No mercado da soja, por volta das 12h20 (horário de Brasília), porém, os primeiros vencimentos ainda encontravam suporte no mercado físico norte-americano ainda firme e na pouca oferta disponível do produto. Com isso, o contrato julho trabalhava com 5,25 pontos de alta e o agosto perdia somente 3,50 pontos.
Entre os futuros do milho e do trigo as perdas são mais expressivas, com importantes posições perdendo mais de 10 pontos na Bolsa de Chicago. No caso do milho, o contrato setembro era cotado a US$ 5,43 por bushel, caindo 11,50 pontos.

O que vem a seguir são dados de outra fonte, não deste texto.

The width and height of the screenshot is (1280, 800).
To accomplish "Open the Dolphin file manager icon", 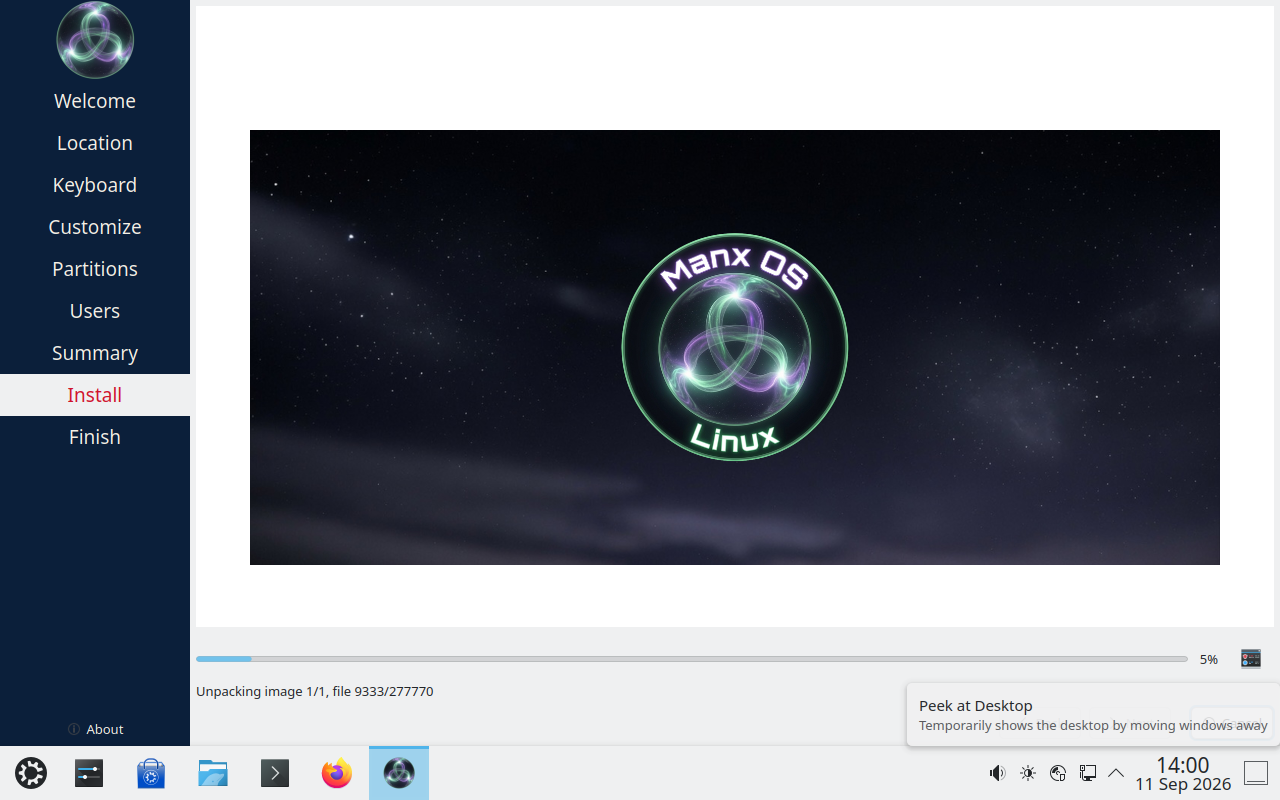I will 213,773.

"Na semana passada, o clima foi muito favorável ao plantio, ajudou muito e no relatório de ontem já se vê que o atraso que era muito significativo já não é tão mais e o mercado retira os prêmios de milho e trigo", explica o analista de mercado Pedro Dejneka, da PHDerivativos.

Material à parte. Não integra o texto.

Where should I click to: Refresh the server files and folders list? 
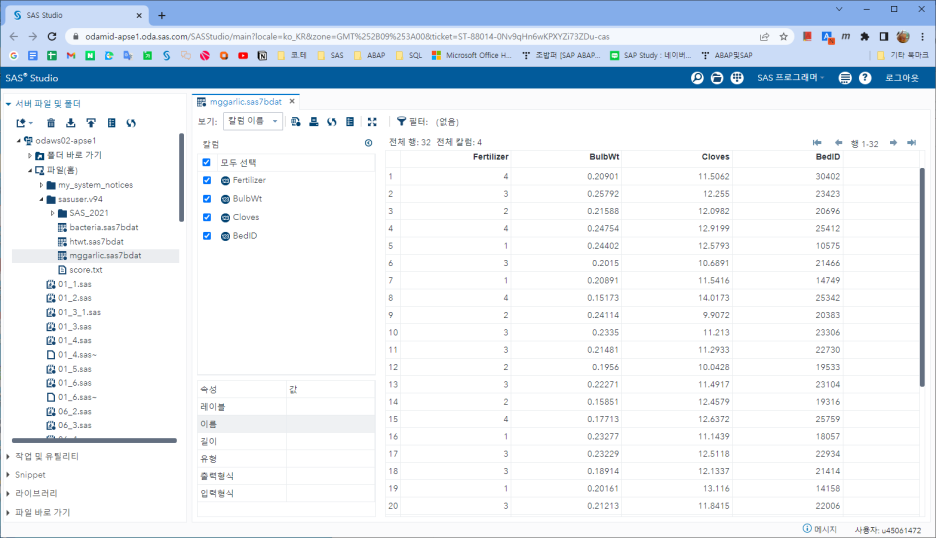tap(131, 123)
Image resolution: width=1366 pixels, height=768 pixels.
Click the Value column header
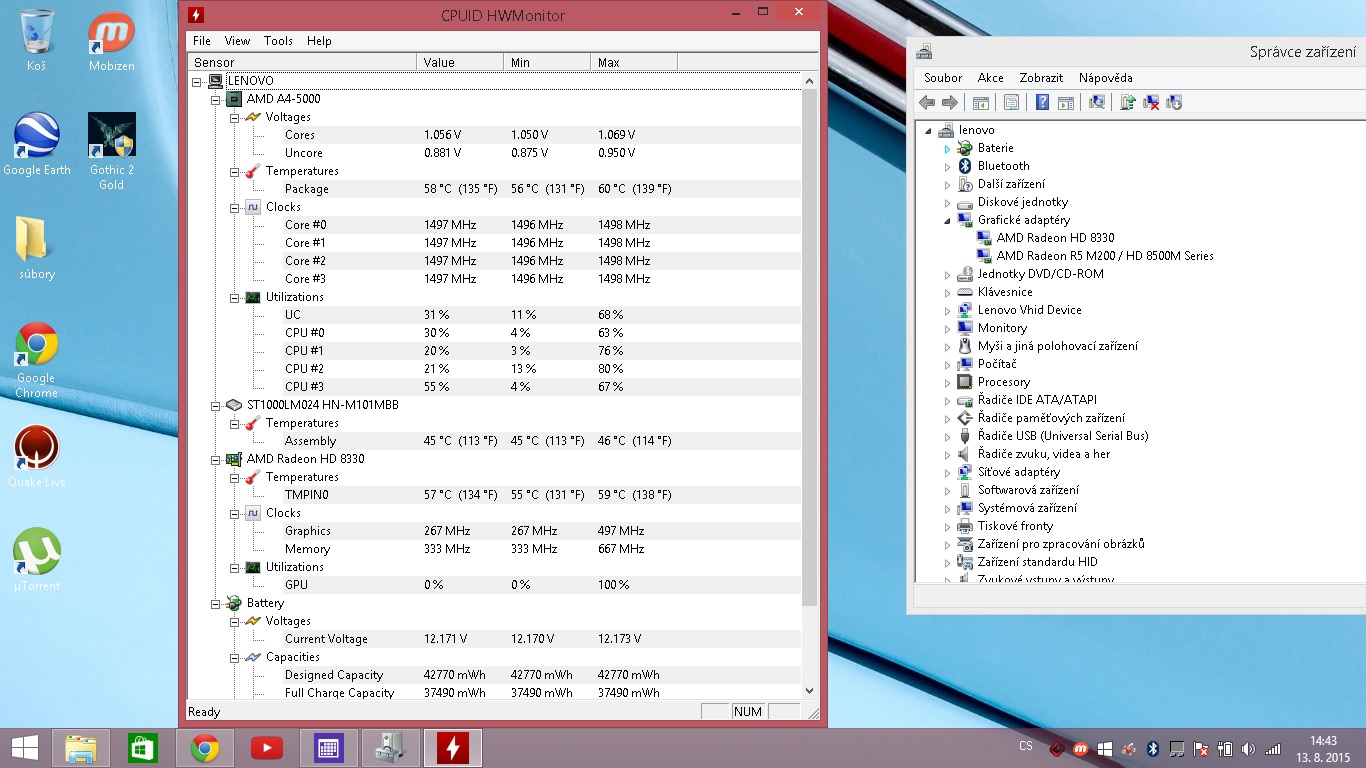click(x=459, y=62)
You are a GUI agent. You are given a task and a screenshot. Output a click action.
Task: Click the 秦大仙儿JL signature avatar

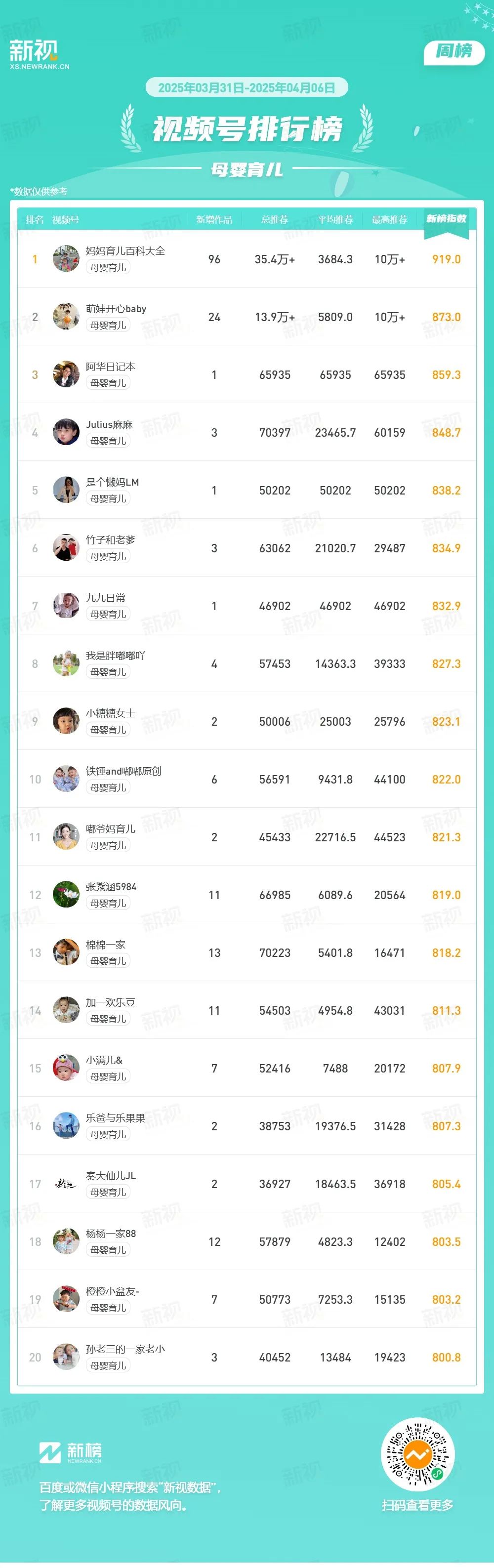[66, 1184]
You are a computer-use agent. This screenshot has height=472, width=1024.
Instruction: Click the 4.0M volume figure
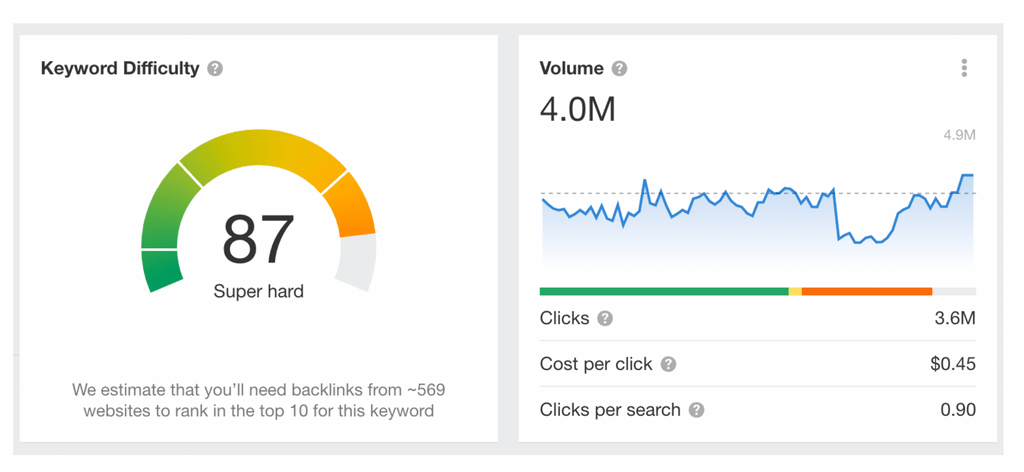point(577,108)
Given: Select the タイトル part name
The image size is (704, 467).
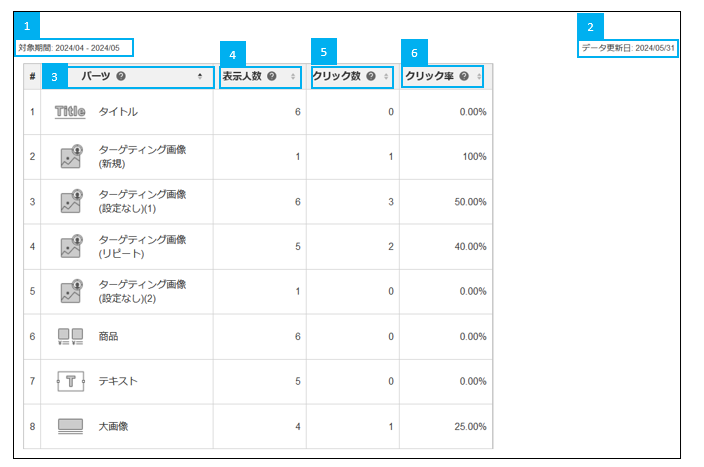Looking at the screenshot, I should (118, 112).
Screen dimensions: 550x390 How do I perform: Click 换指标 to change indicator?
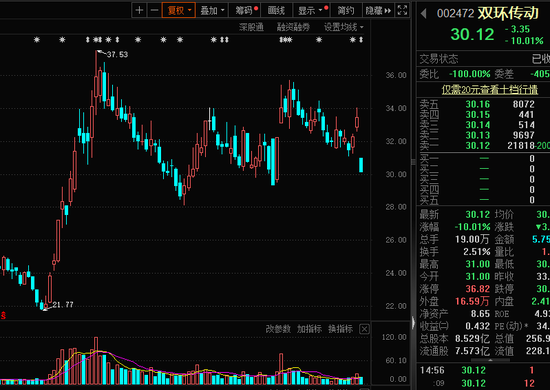point(340,329)
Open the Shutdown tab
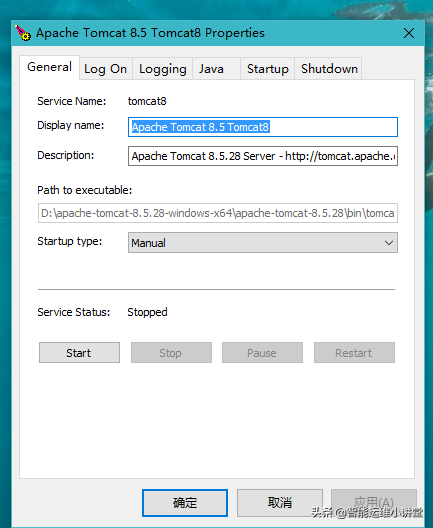This screenshot has height=528, width=433. pos(329,69)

Porém, o analista afirma que no mercado da soja a situação se diferencia em função da atuação de duas frentes sobre os negócios, uma que se refere ao baixíssimo volume de soja disponível ainda nos EUA e outra que trabalha com as boas expectativas para a nova temporada norte-americana, que deverá totalizar mais de 90 milhões de toneladas da oleaginosa.
Dejneka afirma ainda que diante desse aperto na oferta local, os Estados Unidos serão obrigados até mesmo a importar soja em grão e também farelo para conseguir cumprir alguns contratos. Ele explica ainda que o remanescente de soja que ainda há no país está nas mãos dos produtores que segeum sem interesse em vender nesse momento, mesmo diante de prêmios historicamente altos, à espera de preços ainda melhores.